Saturday, January 17, 2015

An Ocean of Sorcery


I grew up in a materialist home. I attended schools built of concrete, glass, and chicken wire, full of materialist teachers, where I read insipid materialist pablum from the glossy pages of materialist textbooks. The nation and state in which I live are governed (insincere Christian lip service notwithstanding) by materialist entertainers. And the industrial baronies and fiefdoms in which I and my countrymen labor are built on materialist foundations. All around me, my countrymen speak a toneless and dreary language - a language I myself grew up speaking, but which has always felt awkward and unnatural in my throat. They tell dull, banal stories to explain the desperately hopeless oscillations of life on their streets and highways and shipping lanes.

I may have been born and raised here, but this world of oiled gears and sterile laboratories is not my home. In the midst of a grinding, smoking citadel of stone and steel, I spent uncounted hours and days of my youth submerged in stories of the impossible - books about spaceships, spellbooks, swordfights, and summonings. Perhaps reality was as tedious as everyone around me seemed to believe, but that didn't mean I had to like it - or to spend any more time in it than absolutely necessary. Reality, I decided, was for people who couldn't handle science fiction.

On the other hand, I also spent the bulk of my childhood trying to be a good materialist. I learned how to build ethical principles on a foundation of hedonism, how to take comfort in the certainty of personal extinction, and how to appreciate the wonders of the visible and measurable world. None of this eased my revulsion and mounting frustration with the so-called "Real World." So when opportunities to escape began to present themselves, I leapt at them.

Where books left off, roleplaying games picked up. With papers and pencils and rulebooks and dice, I and my friends built imaginary universes where life wasn't safe or sterile or predictable or controlled. Certainly our universes were not as comfortable as a 20th century office building, but they were a hell of a lot more interesting.

In high school I began experimenting with psychedelic drugs and the occult. The drugs were an interesting diversion, but the highlight of my fifteenth year was when I met someone online who claimed to be a witch. Well, there was really no internet to speak of in the 90s; I met her on a BBS. (If you don't know what that is, it's a message server on an individual computer, connected to a modem. Anyone else with a computer and a modem could dial up, read the messages, leave responses, and then sign off. BBSs were pre-internet chat rooms, and were fantastic places to converse anonymously with complete strangers.) Anyway, this lady claimed to be a witch and turned me on to the world of the occult. I bought books and supplies and practiced rituals and put myself into trances.

Ultimately, occultism proved a dead end as well. No matter how exciting it sounded to be able to cast spells and conjure up spirits, the end result turned out to be no different from the goals of the dull gray world outside. A houngan may know how to call up the loas, but when he does, it's for all the same reasons a businessman sits an office all day: money, sex, health, power, influence. I was looking for excitement and adventure. I was looking (if I'd known it at the time) for meaning. And the Hermetic Order of the Golden Dawn could no more offer me that than the offices of The Goldman Sachs Group, Inc. Perhaps both could offer me the same pay and benefits, but I didn't want pay and benefits. I didn't want to go to college, learn a profession, work until retirement, and wait to die. I wanted... I wasn't quite sure, but that wasn't it.

PARTS OF THE EXERCISE:
• A. Reproduce the stretch of the blog post from "On the other" through "lot more interesting." word for word.
• B. Decide whether each statement agrees with the blog post, answering yes or no and quoting the words that settle it: (i) The author met the self-described witch on a BBS. (ii) The author considered psychedelic drugs the highlight of the fifteenth year. (iii) The author wanted to go to college and learn a profession.
The records after this blog post come from a different source.

ITEMS:
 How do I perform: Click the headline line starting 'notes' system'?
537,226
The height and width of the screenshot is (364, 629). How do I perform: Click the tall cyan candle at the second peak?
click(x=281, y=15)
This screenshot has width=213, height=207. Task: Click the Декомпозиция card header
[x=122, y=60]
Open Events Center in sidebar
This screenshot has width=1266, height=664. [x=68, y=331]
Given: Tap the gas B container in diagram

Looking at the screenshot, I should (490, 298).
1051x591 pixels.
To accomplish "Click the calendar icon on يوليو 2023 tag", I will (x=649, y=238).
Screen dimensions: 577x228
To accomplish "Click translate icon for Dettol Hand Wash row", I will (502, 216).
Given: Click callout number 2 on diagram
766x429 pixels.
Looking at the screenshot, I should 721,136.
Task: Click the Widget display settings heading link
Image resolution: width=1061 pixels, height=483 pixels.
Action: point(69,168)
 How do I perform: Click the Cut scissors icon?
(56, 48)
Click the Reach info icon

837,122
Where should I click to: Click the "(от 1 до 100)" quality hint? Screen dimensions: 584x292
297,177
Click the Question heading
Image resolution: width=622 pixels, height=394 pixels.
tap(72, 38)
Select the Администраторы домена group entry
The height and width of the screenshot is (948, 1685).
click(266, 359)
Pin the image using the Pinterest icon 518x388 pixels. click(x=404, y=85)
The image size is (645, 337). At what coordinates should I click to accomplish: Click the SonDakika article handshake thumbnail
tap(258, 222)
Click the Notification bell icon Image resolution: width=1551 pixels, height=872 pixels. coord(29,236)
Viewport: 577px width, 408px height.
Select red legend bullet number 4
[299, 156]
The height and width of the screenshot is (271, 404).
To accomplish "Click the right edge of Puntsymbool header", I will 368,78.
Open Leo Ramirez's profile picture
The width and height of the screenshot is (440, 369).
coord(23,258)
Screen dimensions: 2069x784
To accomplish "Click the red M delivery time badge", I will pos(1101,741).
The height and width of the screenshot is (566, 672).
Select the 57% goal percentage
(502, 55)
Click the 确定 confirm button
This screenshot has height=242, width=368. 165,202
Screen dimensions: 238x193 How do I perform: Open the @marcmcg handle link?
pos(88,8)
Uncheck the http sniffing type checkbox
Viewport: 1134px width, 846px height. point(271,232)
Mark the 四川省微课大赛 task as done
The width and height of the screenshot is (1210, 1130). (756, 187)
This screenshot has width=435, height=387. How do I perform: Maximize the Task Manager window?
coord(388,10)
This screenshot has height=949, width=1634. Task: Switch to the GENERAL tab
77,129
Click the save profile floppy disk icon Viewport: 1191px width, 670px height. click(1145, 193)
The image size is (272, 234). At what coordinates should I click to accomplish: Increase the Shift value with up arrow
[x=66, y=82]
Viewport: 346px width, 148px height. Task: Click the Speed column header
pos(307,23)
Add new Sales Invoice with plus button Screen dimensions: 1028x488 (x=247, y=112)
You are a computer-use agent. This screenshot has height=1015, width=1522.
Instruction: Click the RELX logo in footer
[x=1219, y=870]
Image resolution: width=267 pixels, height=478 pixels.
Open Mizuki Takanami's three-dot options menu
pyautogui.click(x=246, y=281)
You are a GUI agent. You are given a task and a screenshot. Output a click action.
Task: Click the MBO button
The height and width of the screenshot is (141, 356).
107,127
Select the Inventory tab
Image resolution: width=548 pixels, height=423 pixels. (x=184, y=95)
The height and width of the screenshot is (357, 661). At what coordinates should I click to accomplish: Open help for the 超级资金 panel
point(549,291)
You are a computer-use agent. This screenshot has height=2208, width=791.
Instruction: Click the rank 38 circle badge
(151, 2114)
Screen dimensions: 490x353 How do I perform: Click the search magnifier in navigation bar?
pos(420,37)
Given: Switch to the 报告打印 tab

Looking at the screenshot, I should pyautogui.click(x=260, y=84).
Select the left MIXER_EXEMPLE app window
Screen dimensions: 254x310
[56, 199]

SOLUTIONS IN ORDER:
• A.
On the other hand, I also spent the bulk of my childhood trying to be a good materialist. I learned how to build ethical principles on a foundation of hedonism, how to take comfort in the certainty of personal extinction, and how to appreciate the wonders of the visible and measurable world. None of this eased my revulsion and mounting frustration with the so-called "Real World." So when opportunities to escape began to present themselves, I leapt at them.

Where books left off, roleplaying games picked up. With papers and pencils and rulebooks and dice, I and my friends built imaginary universes where life wasn't safe or sterile or predictable or controlled. Certainly our universes were not as comfortable as a 20th century office building, but they were a hell of a lot more interesting.

• B.
(i) Yes: "I met her on a BBS."
(ii) No: "The drugs were an interesting diversion, but the highlight of my fifteenth year was when I met someone online who claimed to be a witch."
(iii) No: "I didn't want to go to college, learn a profession, work until retirement, and wait to die."